9Les données relatives aux cimetières juifs français sont donc extrêmement ténues d’un point de vue strictement archéologique. Heureusement, des sites funéraires de la communauté juive ont également été mis au jour récemment dans plusieurs pays européens. Ainsi, à York (Angleterre), 482 sépultures de l’ancien cimetière juif ont pu être fouillées dans les années 1980 et ont révélé une utilisation comprise entre la fin du xiie et la fin du xiiie s. (Lilley et al., 1994). De la même façon à Prague, 382 fosses ont été identifiées pour un espace funéraire qui fonctionne, selon les textes, entre 1254 et 1478 (Wallisova, 2011). Enfin, c’est en Espagne que nous disposons du plus grand nombre de sites. En effet, outre la fouille de Montjuich à Barcelone, avec 171 tombes utilisées du xie s. à 1391 (Duran Sanpere, Vallicrosa, 1947), ce sont surtout les fouilles récentes des cimetières de Lucena (Riquelme Cantal, Botella Ortega, 2011), Tarrega (Colet et al. 2011), Tolède (Ruiz Taboada 2011) et Séville (Romo Salas et al. 2001) qui renouvellent considérablement nos données avec, respectivement, 346, 161, 107 et près de 300 structures funéraires mises au jour pour une période chronologique comprise entre la fin du xe s. et le xve s.

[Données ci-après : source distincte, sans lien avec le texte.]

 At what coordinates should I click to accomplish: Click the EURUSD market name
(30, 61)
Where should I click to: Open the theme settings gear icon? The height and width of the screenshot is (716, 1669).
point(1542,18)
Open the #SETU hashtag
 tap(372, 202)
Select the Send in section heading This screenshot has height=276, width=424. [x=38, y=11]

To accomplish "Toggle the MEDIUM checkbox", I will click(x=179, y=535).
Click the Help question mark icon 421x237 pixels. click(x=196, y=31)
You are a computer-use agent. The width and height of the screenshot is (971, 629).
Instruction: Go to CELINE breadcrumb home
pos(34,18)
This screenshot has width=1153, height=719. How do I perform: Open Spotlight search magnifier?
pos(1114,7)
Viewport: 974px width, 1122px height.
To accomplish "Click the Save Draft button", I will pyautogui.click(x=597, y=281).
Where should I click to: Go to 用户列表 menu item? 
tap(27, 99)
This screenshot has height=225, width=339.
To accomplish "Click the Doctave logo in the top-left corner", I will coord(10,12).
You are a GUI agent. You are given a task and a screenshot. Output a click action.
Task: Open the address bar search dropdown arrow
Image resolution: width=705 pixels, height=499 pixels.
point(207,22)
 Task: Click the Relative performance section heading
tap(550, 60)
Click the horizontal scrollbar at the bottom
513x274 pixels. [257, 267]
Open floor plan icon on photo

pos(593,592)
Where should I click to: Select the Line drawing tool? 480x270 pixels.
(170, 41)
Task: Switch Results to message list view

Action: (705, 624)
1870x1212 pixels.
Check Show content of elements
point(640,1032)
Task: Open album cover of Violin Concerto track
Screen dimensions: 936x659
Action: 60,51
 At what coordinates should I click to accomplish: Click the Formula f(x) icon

10La fouille de ces espaces funéraires propres à des communautés juives disséminées en Europe a permis de renouveler considérablement nos connaissances en raison du nombre de structure appréhendées et surtout des surfaces d’intervention beaucoup plus importantes que celles des fouilles ou diagnostics pratiqués en France. Ces nombreuses données offrent des perspectives de recherche intéressantes sur un axe peu exploité jusqu’à présent par les historiens et archéologues : celui des pratiques funéraires de ces communautés juives. Le principal intérêt d’une synthèse dans ce domaine se rapporte à l’observation des différences avec les cimetières et le rituel funéraire des chrétiens à la même époque. La mise en évidence de spécificités pour la sépulture d’un membre de la communauté hébraïque, sans évacuer la difficulté d’identification liée à une éventuelle volonté d’« intégration » durant certaines périodes, donnerait aux archéologues des indices pour l’identification et la caractérisation de ces espaces funéraires juifs. De la même façon, il serait intéressant d’étudier les éventuelles influences sur les pratiques funéraires, au sein même de la communauté juive, du rattachement à l’aire culturelle séfarade ou ashkénaze. La réalisation d’une première synthèse sur le rituel mis en place pour l’inhumation des juifs durant la période médiévale est un enjeu important pour déterminer si les pratiques funéraires répondent à des critères édictés strictement par les autorités rabbiniques et/ou le Talmud ou si, comme l’écrit Max Polonovski (2011, p. 38), comme toutes les normes, une adaptation aux coutumes locales a du être réalisée.
11Selon les nombreux exemples archéologiques, et en accord avec les sources textuelles, le cimetière juif possède une situation extra-muros. Cette position en périphérie de la ville médiévale ne trahit pas l’exclusion d’une communauté mais plutôt la recherche d’un terrain vierge de toute contamination, la notion de pureté étant essentielle dans le rituel funéraire juif. Dans plusieurs cas, il semble qu’une situation en altitude ait été recherchée comme pour les cimetières de Montjuich à Barcelone, de Tarrega ou de Lucena qui sont placés sur les versants d’une colline ou sur un promontoire.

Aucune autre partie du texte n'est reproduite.